2018-07-13 Thread D'Arcy Cain
On 2018-07-12 04:17 PM, Terry Reedy wrote:
> On 7/12/2018 3:52 PM, D'Arcy Cain wrote:
>> $ python2.7 -c "import ctypes.util;
>> print(ctypes.util.find_library('cairo'))"
>> libcairo.so.2
>> $ python3.6 -c "import ctypes.util;
>> print(ctypes.util.find_library('cairo'))"
>> None
>>
>> I have the 3.6 version of py-cairo installed.  Any thoughts?
>>
>> NetBSD 7.1.2
> 
> what is sys.path?  Where in py-cairo installed?

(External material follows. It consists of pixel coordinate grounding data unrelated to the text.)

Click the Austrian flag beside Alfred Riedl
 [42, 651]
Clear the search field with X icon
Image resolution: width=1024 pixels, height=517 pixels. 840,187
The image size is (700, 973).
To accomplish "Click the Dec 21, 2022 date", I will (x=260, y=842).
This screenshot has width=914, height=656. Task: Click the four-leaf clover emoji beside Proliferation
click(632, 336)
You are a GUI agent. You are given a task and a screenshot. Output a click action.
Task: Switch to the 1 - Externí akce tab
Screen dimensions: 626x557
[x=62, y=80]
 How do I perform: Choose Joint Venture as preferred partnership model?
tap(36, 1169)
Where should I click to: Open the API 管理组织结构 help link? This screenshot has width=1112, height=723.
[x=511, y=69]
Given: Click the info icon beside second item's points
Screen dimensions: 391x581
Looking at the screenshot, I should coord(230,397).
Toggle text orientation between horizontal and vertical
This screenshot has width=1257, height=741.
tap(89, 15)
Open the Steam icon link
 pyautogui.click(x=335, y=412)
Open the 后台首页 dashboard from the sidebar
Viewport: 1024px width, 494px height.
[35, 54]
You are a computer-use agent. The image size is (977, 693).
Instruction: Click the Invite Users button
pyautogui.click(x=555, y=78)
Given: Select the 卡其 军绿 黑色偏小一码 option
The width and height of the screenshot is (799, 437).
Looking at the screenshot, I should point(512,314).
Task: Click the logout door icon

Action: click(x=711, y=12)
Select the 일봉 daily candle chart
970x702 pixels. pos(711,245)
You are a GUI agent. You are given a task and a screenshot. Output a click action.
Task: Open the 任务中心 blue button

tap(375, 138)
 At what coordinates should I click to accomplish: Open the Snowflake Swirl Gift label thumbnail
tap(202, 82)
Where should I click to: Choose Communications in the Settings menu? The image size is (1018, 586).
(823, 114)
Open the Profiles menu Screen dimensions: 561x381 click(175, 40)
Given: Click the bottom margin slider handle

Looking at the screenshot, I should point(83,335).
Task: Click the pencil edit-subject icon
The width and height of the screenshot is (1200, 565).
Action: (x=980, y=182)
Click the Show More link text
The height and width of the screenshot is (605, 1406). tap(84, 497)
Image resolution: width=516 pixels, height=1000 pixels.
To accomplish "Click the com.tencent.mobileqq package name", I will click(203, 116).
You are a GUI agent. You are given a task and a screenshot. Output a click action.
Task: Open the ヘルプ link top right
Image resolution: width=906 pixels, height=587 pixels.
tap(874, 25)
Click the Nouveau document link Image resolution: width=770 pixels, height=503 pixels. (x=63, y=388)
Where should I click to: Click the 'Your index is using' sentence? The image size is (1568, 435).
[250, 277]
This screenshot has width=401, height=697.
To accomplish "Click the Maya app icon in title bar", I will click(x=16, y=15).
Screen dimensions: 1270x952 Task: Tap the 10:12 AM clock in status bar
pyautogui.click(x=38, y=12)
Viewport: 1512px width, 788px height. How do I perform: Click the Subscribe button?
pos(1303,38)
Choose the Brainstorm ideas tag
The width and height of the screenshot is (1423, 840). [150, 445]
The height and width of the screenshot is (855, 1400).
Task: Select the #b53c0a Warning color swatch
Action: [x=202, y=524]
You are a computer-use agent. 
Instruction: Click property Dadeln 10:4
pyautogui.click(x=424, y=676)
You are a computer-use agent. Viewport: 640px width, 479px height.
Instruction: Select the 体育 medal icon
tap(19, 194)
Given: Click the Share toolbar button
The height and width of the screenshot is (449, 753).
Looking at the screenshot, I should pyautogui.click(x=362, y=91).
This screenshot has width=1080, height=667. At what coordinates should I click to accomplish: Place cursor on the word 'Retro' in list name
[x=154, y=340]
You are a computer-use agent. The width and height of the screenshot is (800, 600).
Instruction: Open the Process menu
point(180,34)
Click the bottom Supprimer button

For 3.6 it includes '/usr/pkg/lib/python3.6/site-packages' and for 2.7
it includes '/usr/pkg/lib/python2.7/site-packages'.  The py-cairo files
are in the 3.6 site-packages.  There are no Cairo files in the 2.7
Python directory.

I'm not sure why that matters though.  It's the system libraries that it
can't find unless having py-cairo installed is somehow blocking the
search for the libraries.

Of course, my actual use depends on a cairo package.  In fact, the
failure that led me to the above issue happens when I load cairocffi.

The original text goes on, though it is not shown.